Text provided |
Begin
In 2015, I first landed in Japan and stayed in Sanda, Hyogo prefecture for a few days before heading to live in Konko, Okayama prefecture. Both places I were in at first were forest heavy and either a small city or completely rural town. Locations where shrines were, as I expected, enjoyed large trees and beautiful natural features around them.
When I later visited Tokyo in September the same year — from the famous Meiji Jingu and Hanazono Jinja, to even small neighborhood shrines, natural beauty remains intact amidst the bustling city, one of the largest in the world. Even in Toronto, my home Konkokyo shrine also enjoys large land, beautiful tree and bushes in front and along the sides, wildflowers, and once had a line of 8 trees across the land (which unfortunately had succumbed to illness from an invasive beetle species, and ordered by the city to be cut down), but, even so, I was used to sacred spots being an oasis of natural beauty, largely and especially in rural areas, but even in an otherwise concrete bustling city like Tokyo and Toronto.
So you may imagine my surprise when, upon moving to Yokosuka and coming to the shrine I now live at here, what around it was not a special area with many trees and nature, but houses! I was shocked.
Of course, we are lucky to have a large garden on the side of our shrine, with a mandarin tree, a persimmon tree, 2 large sakaki trees, a small baby sakaki, Japanese maple, and also growing cucumbers, and more. Our border of the shrine also has aloe plants and other bush and earth — our garden and the natural features are definitely special spots for Kamisama, and in some sense we also have a sort of mini-oasis — but to the extent the shrine is so tight nestled between the neighborhood houses, I was really surprised.
Our humble shrine coming up the neighborhood road — it extends farther back and there is a garden farther down, but the road is quite narrow
The trees of our garden
Our two large sakaki trees — our shrine is 120 years old, and the trees have been here for most of our shrine’s life, providing the branches to be offered as tamagushi. (Read more about tamagushi here)
To be honest, I was a little disappointed and confused. I always expected shrines to be around nature, and while our garden was a sanctuary and blessing, I wasn’t very satisfied at first to be honest!
Over time, living here each day, I started to try and change my thinking. I was thinking about the good of our area. I thought, “Well, it’s nice that Kami-sama is like everyone’s neighbor”. In fact, neighbors often come by to offer sake, candy, sweets, or even the harvest from their own gardens to Kami-sama.
It is a really nice community neighborhood we have, it is so beautifully quiet and peaceful despite just being 5 minutes walk from the core of downtown Yokosuka. Our shrine is up on the hill overlooking the area as well. Not to mention — it is also in the evacuation area in case of natural disaster. Thinking about these positive things, I began to warm up to our shrine’s location more and more, and feel very grateful and humbled for the location, especially during a particularly strong earthquake and threat of tsunami, or when there was threats of flooding from the coast. I learned our shrine even survived through major catastrophes, such as the Great Kanto Earthquake, World War I and World War II.
End
Goal A |
In the post about the shrine in Yokosuka, how old is the shrine said to be?
Goal B |
Extend the post about the shrine in Yokosuka by writing what comes after its final sentence.

Provided information |
Begin
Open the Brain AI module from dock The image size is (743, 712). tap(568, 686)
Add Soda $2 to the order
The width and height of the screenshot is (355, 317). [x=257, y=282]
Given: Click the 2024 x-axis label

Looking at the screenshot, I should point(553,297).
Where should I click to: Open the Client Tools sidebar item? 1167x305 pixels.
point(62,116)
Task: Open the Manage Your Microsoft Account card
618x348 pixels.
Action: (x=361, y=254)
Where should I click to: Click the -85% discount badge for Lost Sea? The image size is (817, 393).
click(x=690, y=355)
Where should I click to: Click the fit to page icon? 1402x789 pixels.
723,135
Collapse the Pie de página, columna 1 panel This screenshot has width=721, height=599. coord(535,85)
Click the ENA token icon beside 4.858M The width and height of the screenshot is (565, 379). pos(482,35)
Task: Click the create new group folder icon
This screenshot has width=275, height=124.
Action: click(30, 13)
End
Result A |
120 years old

Result B |
Becoming more appreciative, I began to slowly warm up. And, the longer I lived in the downtown Yokosuka area, the more I realized our shrine wasn’t the only neighborhood kami-sama! While other areas of Yokosuka city are more quiet and residential, and the shrines have beautiful natural features (perhaps famously for our city is Hashirimizu Jinja, and the East and West Kano Jinja), no where I have seen is quite like downtown Yokosuka.
For example, Suwa shrine, one of the older and larger shrines, has a sando (Sacred path) squished between a McDonald’s and a Chinese food Restaurant, and the other open path is facing the road. Shops tower around the shrine too.
The area around Suwa shrine, courtesy of Google Maps
A medium sized Jizo temple, Enmeiji on Dobuita Street (a famous street here in Yokosuka), is squished right beside a live house music venue and a hearing aid office, with no proper sando, just facing the road path (similar to our shrine).
The Jizo temple on Dobuita Street
A Toyokawa Inari shrine and temple up on the hill, the only way to walk to is to go through Mikasa Dori, a closed roof shopping road, and it is very hard to realize there is the path to the shrine there!
The main way to get to the shrine temple complex, is through these doors in the Mikasa Street shopping center
It is the only main way (there is another way, but difficult to use) to visit. Ryuuhonji, the temple near our shrine, built all the way back in the Kamakura area, is also resting between the houses of our same neighborhood, Fukadadai, and facing the roadways too. It has some large trees, but doesn’t enjoy the exact same nature a large shrine in Tokyo enjoys.
Ryuuhonji’s roadway
There is perhaps an exception in a small Shinmei shrine near our shrine, just 3 minutes beside each other. It has a good natural space around it, probably the most I have seen in downtown Yokosuka area. But just beside and behind the shrine, it is still very much nestled in our neighborhood as well
Shinmei shrine, the shrine just near ours
As I say this, there may be a sense of dejection. To be honest, I felt so at first. I wondered why the downtown Yokosuka area’s sacred spots were like so.
But after living here more and more, I began to love it. In Tokyo, the shrines and temples in the city very much have their own space — that is, you know you’re going to visit a shrine as there is a special area, special marked path. In Yokosuka, you can simply stumble upon the torii just on your shopping trip. Or walking around the neighborhood, and suddenly there’s a huge temple or a shrine just among the houses.
Thinking about it, and what made me want to write this article is — I absolutely love it now.
I think, while I am more of a rural area girl and love nature, isn’t it nice that the deities are right with us even beside shops and homes?
I would be walking down to get lunch, and see Jizo-sama’s temple and can make a sacred visit.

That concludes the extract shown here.